Knowing that Longisquama feathers would deal their cladistic religion and their careers a severe blow, because they would have to admit that cladistic analysis failed time after time to come up with the correct answer about the real ancestor of birds, some paleontologists tried to bury the facts. … That is not all, the cladists are spending time courting the popular press and ignorant journalists to continue propping up the theory that birds evolved from a dinosaur.
The facts simply do not support the dinosaurian origin of birds, because there is no known fossil that has the features of Deinonychus and that lived in a period of time before the oldest known birds. …Of course, cladists once again deny this piece of evidence, as they had done to all other pieces of evidence that contradict the dinosaurian origin of birds.
So, in short, if a paleontologist’s career or career opportunity is dependent on adhering to the largely refuted dinosaurian origin of birds, then he/she probably has little choice but to keep on pretending that birds evolved from a dinosaur and bury both the facts and his/her own integrity. OTOH, scientists who are interested solely in a better understanding of nature are joining the small but growing number of real scientists who have abandoned the dinosaurian origin of birds.*
*CORVALLIS, Ore. - A new study just published in the Proceedings of the National Academy of Sciences provides yet more evidence that birds did not descend from ground-dwelling theropod dinosaurs, experts say, and continues to challenge decades of accepted theories about the evolution of flight.
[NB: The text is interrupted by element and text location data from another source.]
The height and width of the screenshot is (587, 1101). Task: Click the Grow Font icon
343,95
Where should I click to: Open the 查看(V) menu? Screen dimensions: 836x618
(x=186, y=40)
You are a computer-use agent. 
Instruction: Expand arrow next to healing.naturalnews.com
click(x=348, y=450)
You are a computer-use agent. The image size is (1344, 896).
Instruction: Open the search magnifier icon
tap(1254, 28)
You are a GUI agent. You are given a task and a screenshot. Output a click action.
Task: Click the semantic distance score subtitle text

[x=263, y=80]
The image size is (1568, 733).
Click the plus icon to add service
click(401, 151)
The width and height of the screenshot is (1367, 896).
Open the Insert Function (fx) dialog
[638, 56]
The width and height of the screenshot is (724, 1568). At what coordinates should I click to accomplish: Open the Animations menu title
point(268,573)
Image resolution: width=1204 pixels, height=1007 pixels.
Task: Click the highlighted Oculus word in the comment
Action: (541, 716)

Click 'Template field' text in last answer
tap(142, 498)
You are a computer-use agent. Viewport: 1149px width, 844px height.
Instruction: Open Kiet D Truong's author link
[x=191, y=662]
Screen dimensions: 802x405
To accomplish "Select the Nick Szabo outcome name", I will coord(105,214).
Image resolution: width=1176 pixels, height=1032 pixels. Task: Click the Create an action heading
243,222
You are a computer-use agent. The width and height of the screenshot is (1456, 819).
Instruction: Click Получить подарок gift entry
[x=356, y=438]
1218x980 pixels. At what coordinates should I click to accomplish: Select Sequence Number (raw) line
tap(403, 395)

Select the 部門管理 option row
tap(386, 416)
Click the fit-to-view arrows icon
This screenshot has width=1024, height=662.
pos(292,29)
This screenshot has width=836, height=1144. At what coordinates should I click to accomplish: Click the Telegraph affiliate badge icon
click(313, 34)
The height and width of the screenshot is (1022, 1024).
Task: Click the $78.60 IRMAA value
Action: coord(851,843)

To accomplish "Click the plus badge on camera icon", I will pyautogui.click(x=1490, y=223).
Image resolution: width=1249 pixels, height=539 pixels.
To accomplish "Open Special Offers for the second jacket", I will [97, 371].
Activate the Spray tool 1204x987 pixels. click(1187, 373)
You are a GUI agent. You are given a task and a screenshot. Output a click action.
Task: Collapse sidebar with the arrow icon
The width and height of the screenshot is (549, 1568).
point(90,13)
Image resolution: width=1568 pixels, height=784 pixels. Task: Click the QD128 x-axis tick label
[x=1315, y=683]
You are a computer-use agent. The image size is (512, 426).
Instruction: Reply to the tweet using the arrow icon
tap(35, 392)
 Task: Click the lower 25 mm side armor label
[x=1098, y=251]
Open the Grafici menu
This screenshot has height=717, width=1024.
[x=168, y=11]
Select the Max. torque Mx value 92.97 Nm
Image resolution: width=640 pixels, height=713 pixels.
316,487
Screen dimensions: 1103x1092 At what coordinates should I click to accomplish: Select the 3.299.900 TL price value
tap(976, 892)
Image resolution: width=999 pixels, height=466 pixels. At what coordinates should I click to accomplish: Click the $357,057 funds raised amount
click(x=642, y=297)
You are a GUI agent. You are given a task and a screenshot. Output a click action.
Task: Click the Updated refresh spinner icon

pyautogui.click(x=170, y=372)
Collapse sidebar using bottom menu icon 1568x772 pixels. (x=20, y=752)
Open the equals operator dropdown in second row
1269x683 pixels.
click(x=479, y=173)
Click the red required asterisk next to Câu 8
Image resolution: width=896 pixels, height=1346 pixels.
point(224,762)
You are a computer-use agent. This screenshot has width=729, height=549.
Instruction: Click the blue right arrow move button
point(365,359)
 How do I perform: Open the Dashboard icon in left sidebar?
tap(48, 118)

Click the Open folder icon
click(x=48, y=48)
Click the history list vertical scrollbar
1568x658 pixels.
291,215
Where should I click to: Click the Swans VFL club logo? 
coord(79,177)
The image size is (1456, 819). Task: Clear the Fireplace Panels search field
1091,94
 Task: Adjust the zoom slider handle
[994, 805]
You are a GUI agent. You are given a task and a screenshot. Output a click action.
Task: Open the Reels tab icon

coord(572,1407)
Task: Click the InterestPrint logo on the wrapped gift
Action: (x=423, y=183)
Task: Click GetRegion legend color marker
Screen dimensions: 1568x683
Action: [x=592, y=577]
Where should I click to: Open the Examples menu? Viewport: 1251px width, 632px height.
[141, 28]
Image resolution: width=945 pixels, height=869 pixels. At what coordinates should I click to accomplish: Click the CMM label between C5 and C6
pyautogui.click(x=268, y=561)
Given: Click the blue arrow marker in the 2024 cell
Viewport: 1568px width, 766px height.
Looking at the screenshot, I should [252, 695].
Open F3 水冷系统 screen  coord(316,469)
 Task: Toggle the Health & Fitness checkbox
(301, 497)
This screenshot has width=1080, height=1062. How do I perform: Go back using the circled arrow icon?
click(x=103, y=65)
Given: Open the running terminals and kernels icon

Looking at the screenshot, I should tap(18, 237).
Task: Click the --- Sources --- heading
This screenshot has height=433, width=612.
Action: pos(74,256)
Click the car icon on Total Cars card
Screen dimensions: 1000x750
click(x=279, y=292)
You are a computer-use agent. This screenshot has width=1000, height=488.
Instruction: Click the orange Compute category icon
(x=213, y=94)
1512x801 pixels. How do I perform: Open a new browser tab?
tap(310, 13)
A new analysis was done of an unusual fossil specimen discovered in 2003 called “microraptor,” in which three-dimensional models were used to study its possible flight potential, and it concluded this small, feathered species must have been a “glider” that came down from trees. The research is well done and consistent with a string of studies in recent years that pose increasing challenge to the birds-from-dinosaurs theory, said John Ruben, a professor of zoology at Oregon State University who authored a commentary in PNAS on the new research.
The weight of the evidence is now suggesting that not only did birds not descend from dinosaurs, Ruben said, but that some species now believed to be dinosaurs may have descended from birds.*
https://onlinelibrary.wiley.com/doi/abs/10.1002/jmor.10382
http://archive.news.ku.edu/2000/00N/JuneNews/June23/dino.html
Those guys are not, in “nutbag flat-earther territory”. They are experts- which you are not.